I think this is correct in behavior and documentation, but I understand its a little confusing. The aggregated calls like Map.size() and isEmpty() are not strict, as documented by Cache.estimatedSize().

/**
* Returns the approximate number of entries in this cache. The value returned is an estimate; the
* actual count may differ if there are concurrent insertions or removals, or if some entries are
* pending removal due to expiration or weak/soft reference collection. In the case of stale
* entries this inaccuracy can be mitigated by performing a {@link #cleanUp()} first.
*
* @return the estimated number of mappings
*/
@NonNegative
long estimatedSize();

Perhaps the asMap() views should include a snippet about the approximation. An expired or collected entry will also be included in those calls even though they cannot be read. That was also true in Guava. This is somewhat expected to be influx due to cache describing itself as a "semi-persistent mapping".

The synchronous view would be not present in the same way that an in-flight load for ConcurrentHashMap.computeIfAbsent is not yet present. Internally it inserts a reservation node and while the load is in-flight it is not considered present, so a null is returned. In an asynchronous cache the load completion cannot be atomic with the size counter and even ConcurrentHashMap doesn't try on their own (just a much smaller race). You can also call asyncCache.asMap() for the future map and make the distinction, so the synchronous view is a best effort of what is hopefully reasonable behavior.

@chaoren
Copy link
Collaborator Author

chaoren commented Apr 4, 2024

An expired or collected entry will also be included in those calls even though they cannot be read.

I see those inaccuracies as just being slightly out of date.
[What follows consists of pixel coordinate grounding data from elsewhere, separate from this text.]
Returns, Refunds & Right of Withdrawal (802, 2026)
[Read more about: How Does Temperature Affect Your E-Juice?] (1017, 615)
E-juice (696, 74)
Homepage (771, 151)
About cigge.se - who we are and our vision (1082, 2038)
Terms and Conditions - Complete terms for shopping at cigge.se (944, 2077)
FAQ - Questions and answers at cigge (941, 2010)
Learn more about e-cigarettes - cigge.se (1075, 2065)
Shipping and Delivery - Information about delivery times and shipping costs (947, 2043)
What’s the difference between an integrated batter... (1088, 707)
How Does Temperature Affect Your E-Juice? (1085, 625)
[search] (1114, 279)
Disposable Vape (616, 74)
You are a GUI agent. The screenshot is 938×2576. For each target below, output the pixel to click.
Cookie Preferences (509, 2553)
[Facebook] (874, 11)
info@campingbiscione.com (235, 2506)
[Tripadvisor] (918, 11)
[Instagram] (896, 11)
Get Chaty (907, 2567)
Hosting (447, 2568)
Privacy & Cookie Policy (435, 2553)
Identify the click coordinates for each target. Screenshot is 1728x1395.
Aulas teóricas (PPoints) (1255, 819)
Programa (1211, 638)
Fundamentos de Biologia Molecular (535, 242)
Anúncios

With loading entries, you can have a sequence of observed events like this:

  • cache.synchronous().asMap().containsKey("loading")
  • cache.synchronous().asMap().get("loading") == null
  • cache.synchronous().asMap().containsKey("loading")

which shouldn't be possible to observe unless an entry was inserted and then removed.

It's also especially inaccurate if the loading entry ends up being cancelled for whatever reason. If that happened, the entry shouldn't have been observable at any point. It's not just observing an out-of-date state of the cache in that case.

@ben-manes
Copy link
Owner

If you're asking for containsKey to ignore async loading values, that seems like a reasonable change. I'd agree that key lookups should pretend like the loading value is not present.

If you are asking for the size, isEmpty, or other aggregated methods to mask it then I think that will be problematic. If we maintain our own size counter outside of ConcurrentHashMap, it can't be represented atomically with the future's state change. The dependent actions are run in LIFO order so there will be a delay, which could be large if a user's action is slow. The synchronous view will always have to be best effort and not linearizable due to the nature of the async mappings.

@chaoren
Copy link
Collaborator Author

chaoren commented Apr 4, 2024

it can't be represented atomically with the future's state change

Right, I don't think it needs to be atomically accurate. It can be slightly out of date like how evictions and invalidations are handled.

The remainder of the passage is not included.